- **Consigne**: Selon l'article ci-dessous sur le sommet de Londres consacré à l'immigration illégale, combien de personnes ont traversé la Manche en petits bateaux au cours des trois premiers mois de l'année ?

- **Page**:
%%

LONDRES : Le Premier ministre britannique, Keir Starmer, accueille ce lundi à Londres les représentants d'une quarantaine de pays pour un sommet de deux jours dédié à la lutte contre l'immigration illégale, un dossier prioritaire pour Londres.

Le dirigeant travailliste, qui a pris ses fonctions en juillet dernier, a promis, comme ses prédécesseurs conservateurs, d'endiguer le phénomène des « small boats » (petits bateaux) en luttant contre les réseaux de passeurs.

Les trois premiers mois de l'année ont toutefois été marqués par un nouveau record d'arrivées, avec un total de 5 840 personnes ayant traversé la Manche à bord de ces embarcations de fortune.

Keir Starmer donnera le coup d'envoi de ce « premier grand sommet international organisé au Royaume-Uni pour faire face à l'urgence de l'immigration clandestine », qui se tiendra sous la houlette de la ministre de l'Intérieur Yvette Cooper.

Le ministre français Bruno Retailleau et son homologue allemande Nancy Faeser sont attendus, de même que des représentants du reste de l'Europe, d'Asie, du Moyen-Orient, d'Afrique et d'Amérique du Nord, y compris des États-Unis.

Les discussions porteront sur la collaboration entre les États pour démanteler les réseaux de passeurs de migrants, notamment vers le Royaume-Uni et les pays de l'Union européenne.

« Je ne crois tout simplement pas qu'il soit impossible de s'attaquer à la criminalité organisée liée à l'immigration », a déclaré le dirigeant travailliste dans un communiqué diffusé dimanche par le ministère de l'Intérieur.

- « Consensus mondial » -

« Nous devons combiner nos ressources, partager nos renseignements et nos tactiques, et nous attaquer au problème en amont », doit-il ajouter.

Ce sommet s'inscrit dans le prolongement des discussions que Mme Cooper avait eues en décembre avec ses homologues belge, allemand, français et néerlandais.

Les cinq pays avaient alors signé un plan d'action commun destiné à renforcer la coopération pour lutter contre ces réseaux de passeurs de migrants.

Le sommet de cette semaine réunira des représentants de pays de départ de migrants, comme le Vietnam ou l'Irak, ainsi que de pays de transit, comme ceux des Balkans.

Il réunira également le directeur de la Border Force, l'agence responsable des opérations de contrôle de la frontière au Royaume-Uni, ainsi que des représentants d'Interpol, d'Europol et d'Afripol.

Selon le ministère britannique de l'Intérieur, les ministres discuteront de l'équipement, de l'infrastructure et des faux papiers que les bandes criminelles utilisent pour faire entrer des personnes illégalement.

Ils examineront également le fonctionnement des filières et chercheront à « établir un consensus mondial sur la lutte » contre le recrutement de migrants en ligne.

Les Britanniques souhaitent également voir avec la Chine comment elle peut cesser d'exporter des moteurs et d'autres pièces détachées de petits bateaux utilisés pour les traversées de la Manche.

%%

Entrées provenant d'une source de données
%%

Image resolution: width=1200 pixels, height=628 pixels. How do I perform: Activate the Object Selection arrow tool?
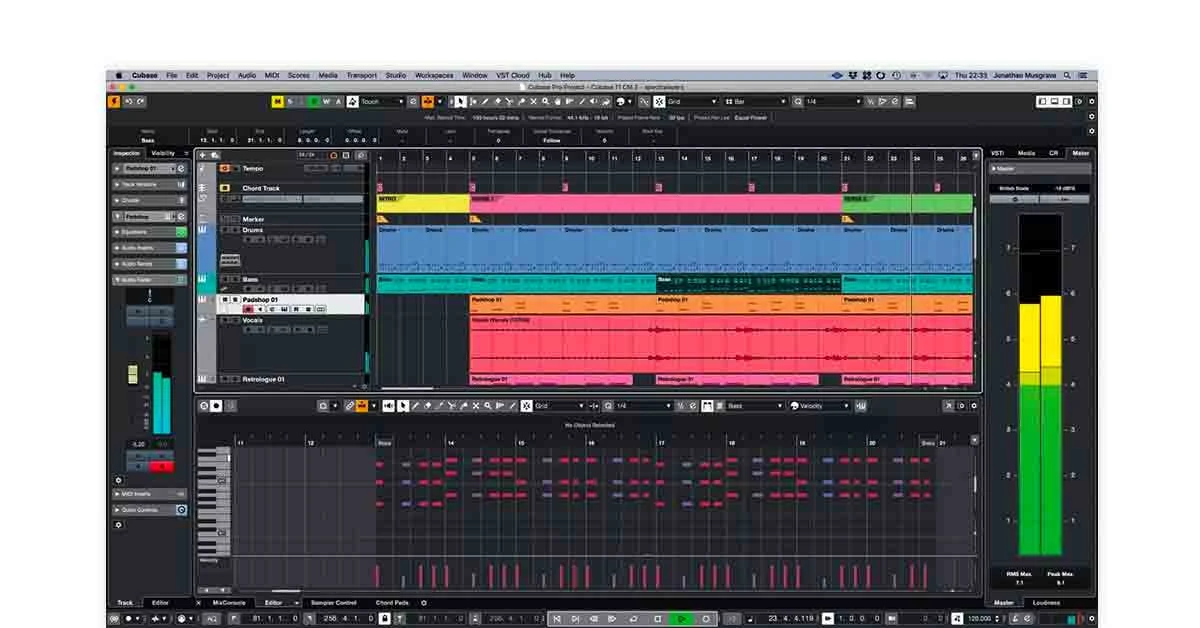click(460, 101)
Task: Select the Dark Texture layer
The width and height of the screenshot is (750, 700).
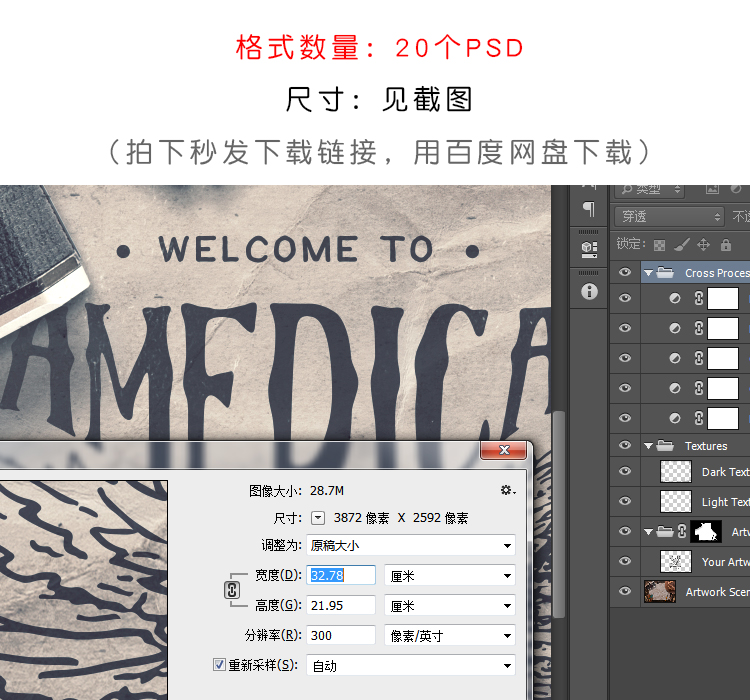Action: tap(724, 472)
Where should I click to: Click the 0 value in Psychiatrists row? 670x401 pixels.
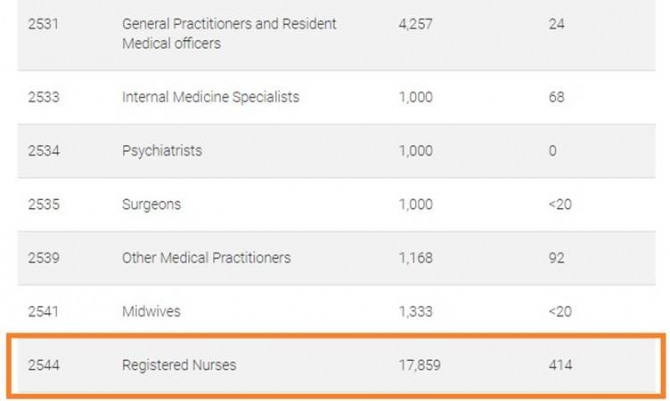pos(552,150)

%%

- **Résultat**: 5 840 personnes.